**Data to examine**
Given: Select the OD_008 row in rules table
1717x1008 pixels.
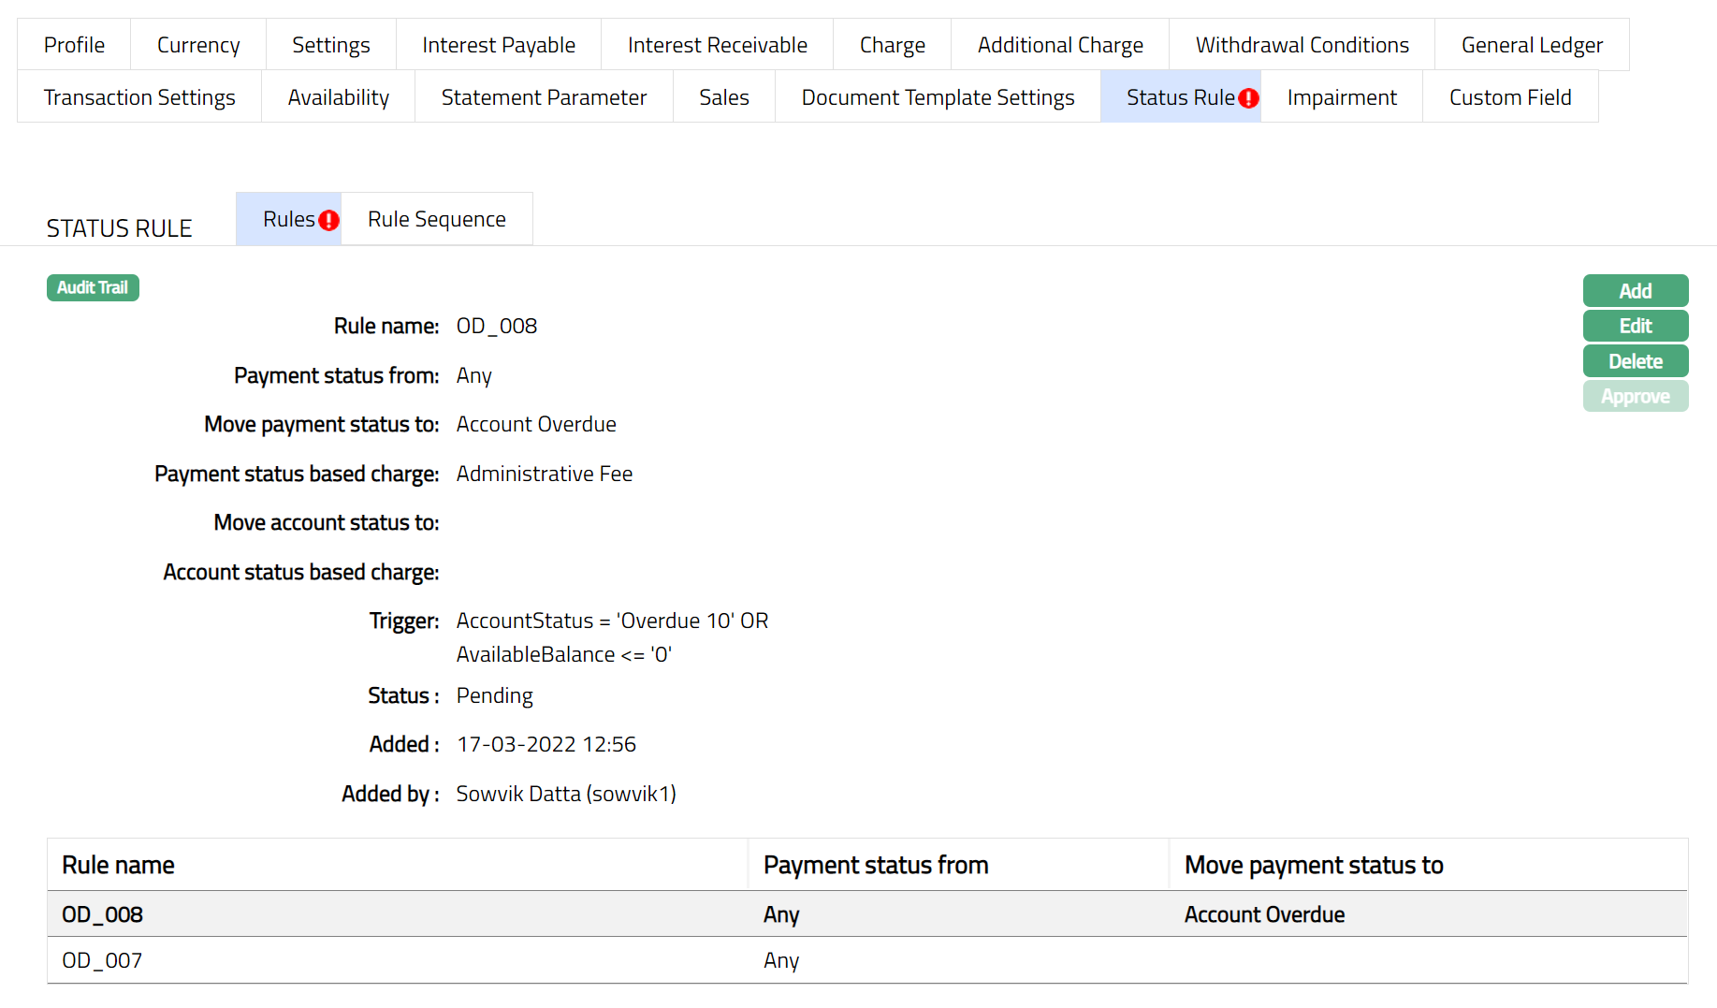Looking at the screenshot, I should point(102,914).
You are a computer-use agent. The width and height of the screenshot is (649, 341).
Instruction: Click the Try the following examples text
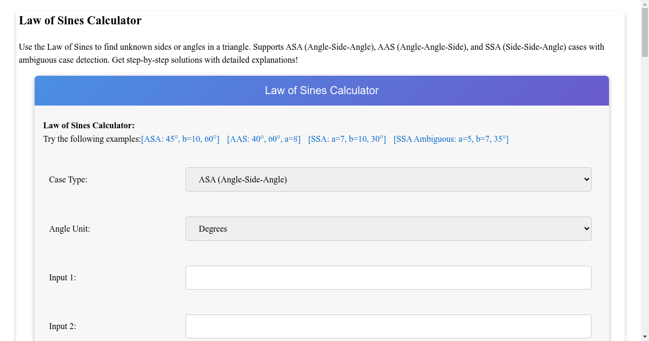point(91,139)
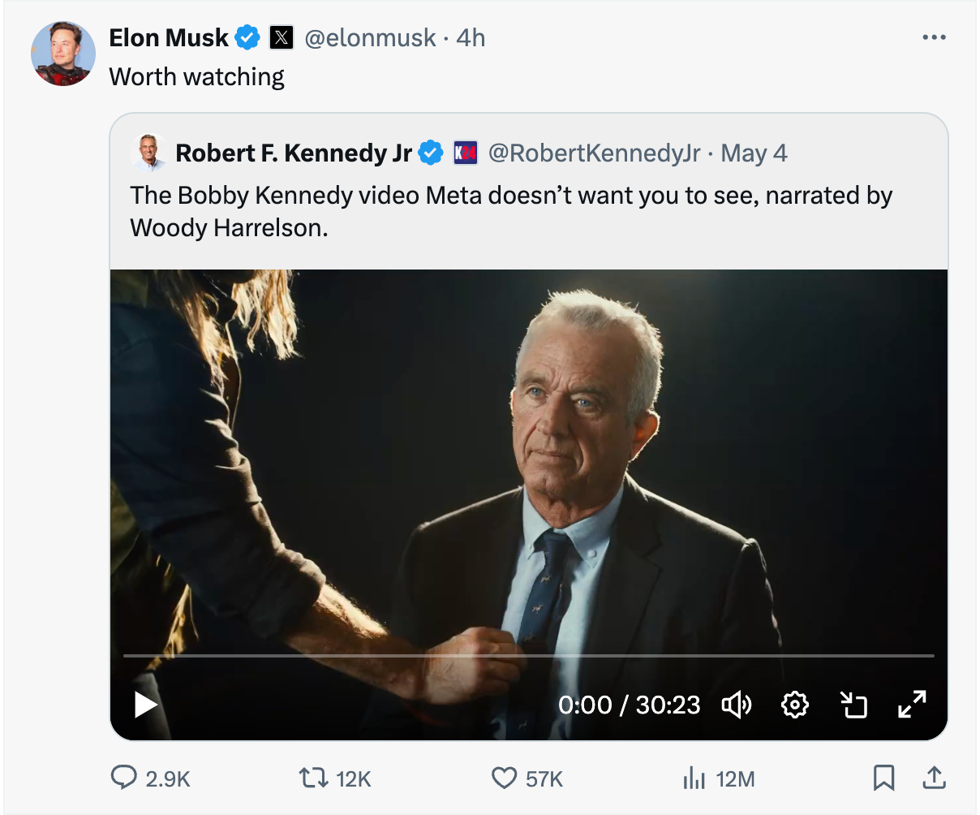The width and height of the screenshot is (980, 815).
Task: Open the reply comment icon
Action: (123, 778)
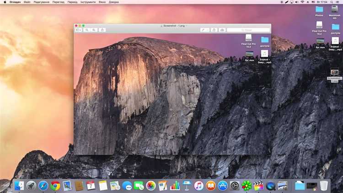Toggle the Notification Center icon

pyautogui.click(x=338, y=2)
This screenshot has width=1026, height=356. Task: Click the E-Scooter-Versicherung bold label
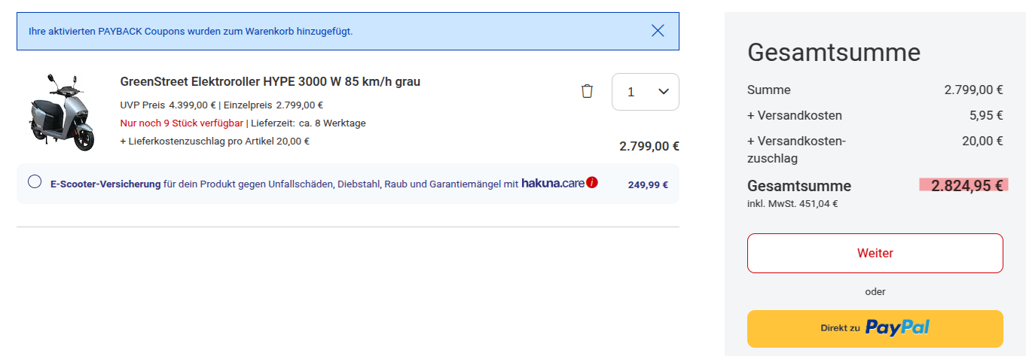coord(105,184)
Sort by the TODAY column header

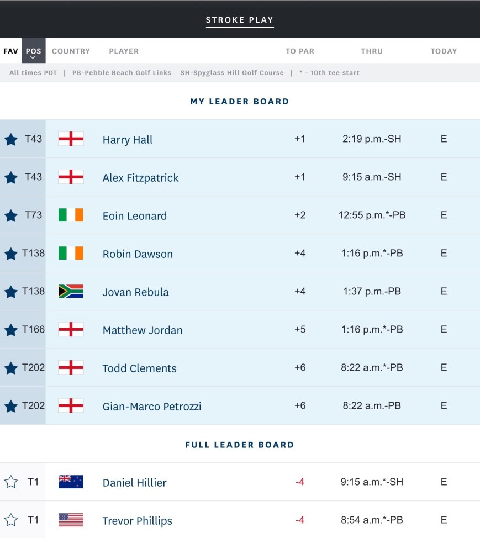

* * *

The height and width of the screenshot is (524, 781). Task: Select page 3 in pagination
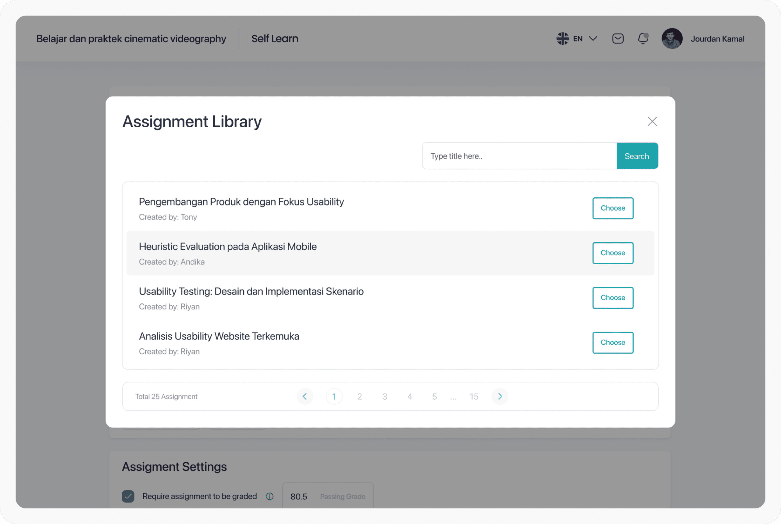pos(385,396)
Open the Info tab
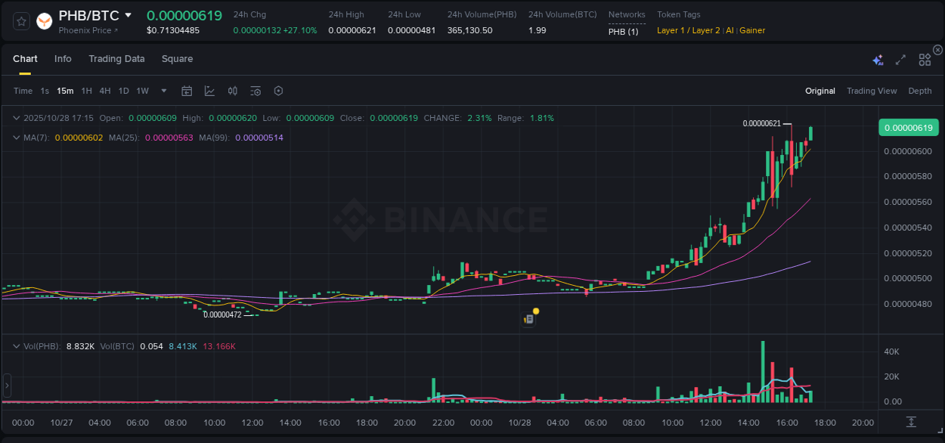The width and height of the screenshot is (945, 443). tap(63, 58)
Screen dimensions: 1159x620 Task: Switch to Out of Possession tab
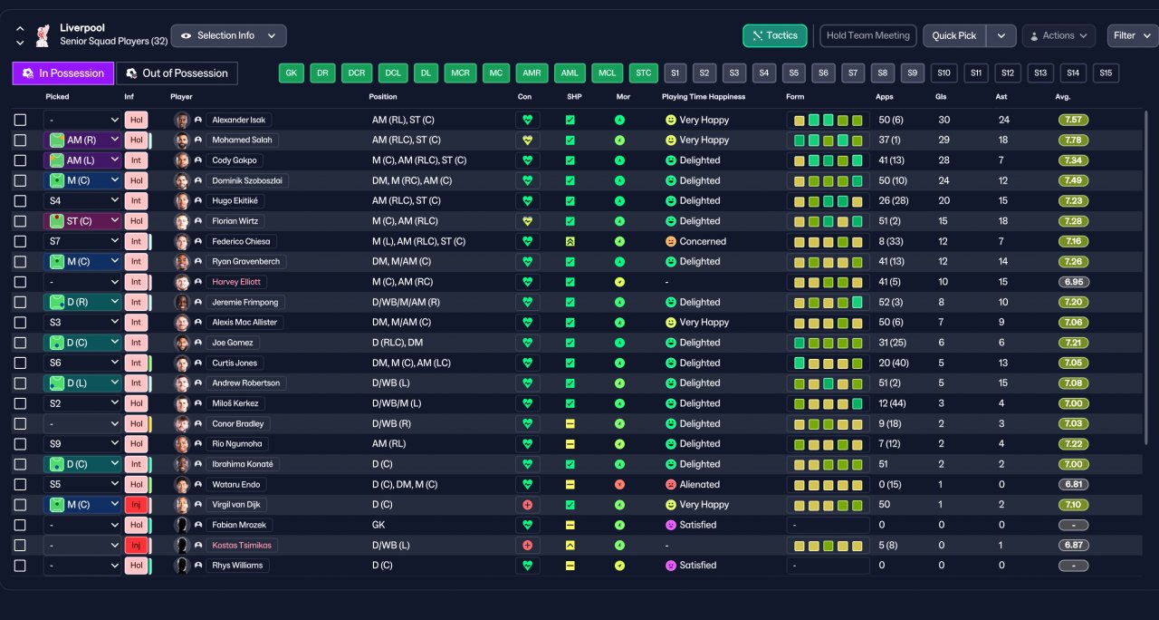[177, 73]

**What you will do**
From the line holding "This screenshot has" to the line holding "Sort by the TODAY column header", both included, retype the entries above exactly and drop the pictures.

**Response box**
This screenshot has width=1026, height=356. Task: Click the E-Scooter-Versicherung bold label
coord(105,184)
Sort by the TODAY column header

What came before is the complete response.